For the first time in 18 months of back-and-forth statements and claims, both candidates for the highest public office in the United States appeared on the same platform to explain directly to the American people their proposals and ideas for how they would run the country should they be the country’s president in 2013.
The nation has waited for a very long time to hear from these gentlemen on topics ranging from taxes to the role of government, from health care to the U.S. economy. And while the format of two minutes to respond to complex questions continues to leave much to be desired (people have been complaining about such an abbreviated format election after election), moderator Jim Lehrer of PBS gave both candidates as much leeway as the rules would allow to state their case and make their point.
People—especially those who call themselves “undecided”—thus had a real opportunity to hear more of what Mr. Obama and Mr. Romney had to say in direct interface with each other on the major points of domestic policy than they ever had before. They could “feel into” these leaders and get a real sense of who they believe is best qualified to lead their nation in the years just ahead.
The wonder of the debate is that it could happen at all. The New Spirituality as articulated in the Conversations with God series of books says that the political process is a nation’s spirituality demonstrated. If this is true, and if the word “spirituality” can be understood to mean a person’s and a nation’s highest core values, then the United States has again demonstrated that its highest core value is in harmony with the highest value of The New Spirituality…which is freedom.

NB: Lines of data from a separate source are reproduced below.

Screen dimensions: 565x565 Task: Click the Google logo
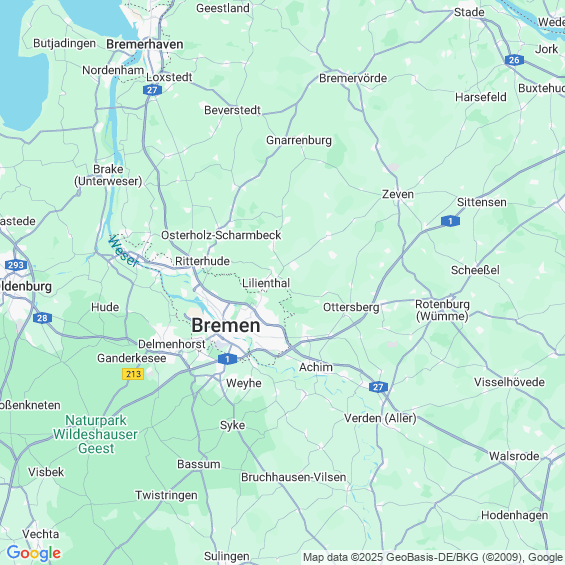click(34, 553)
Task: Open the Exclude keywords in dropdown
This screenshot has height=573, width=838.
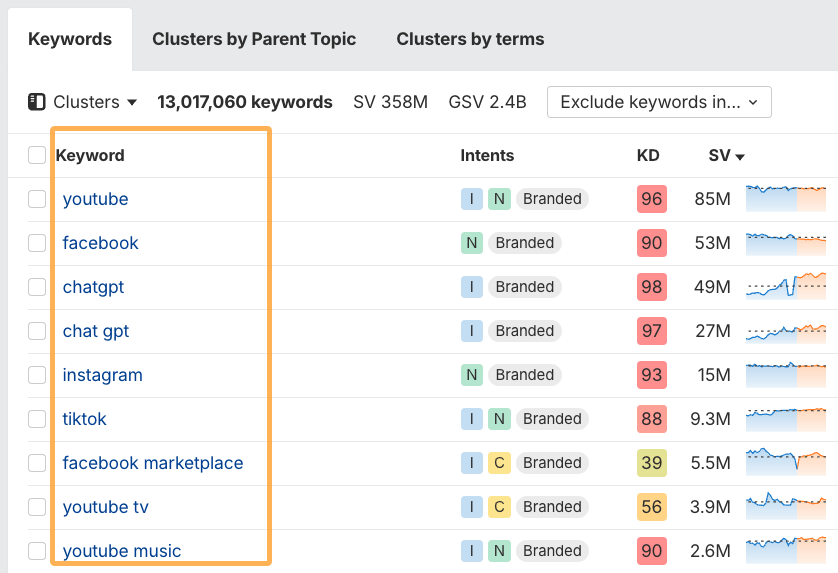Action: 659,102
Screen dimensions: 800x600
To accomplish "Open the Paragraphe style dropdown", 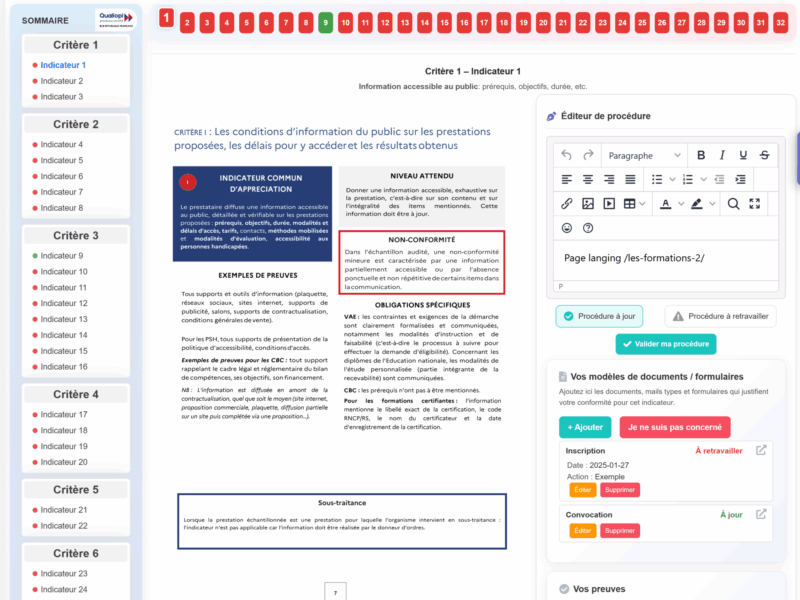I will [640, 155].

High school political science students know that in still too many countries around the world such a level of freedom—the ability of a nation to present to its people opposing candidates for the country’s highest office and to let the people decide who they wish to elect—is unheard of. Yet if a nation’s people cannot select their leaders, how can the values they hold closest to them ever be reflected in their nation’s politics and policies?
Now there are those who will say that the American political system is distorted, warped, and subject to every kind of abuse. And there seems little question that it is, for sure, in need of major reform, particularly as it relates to money flow, a badly outdated electoral college process which continues to be used to determine the winner of the most important election every four years, an organizing structure which continues to stubbornly be limited largely to a two-party system, etc. Still, and with these badly needed reforms notwithstanding, we saw in the debates something that would be completely out of the question in places such as Syria, where people feel they must take up arms in the street in order to participate at any level in the political process.
Whatever the challenges, limitations, distortions and abuses of the system, at the end of the day people in the U.S.—and now, thankfully, more and more nations around the world—are able to declare with their votes the leader of their choice. The system is not perfect (indeed, it is far from it), but it is closer than any other process so far devised to empowering the highest spiritual values of a nation.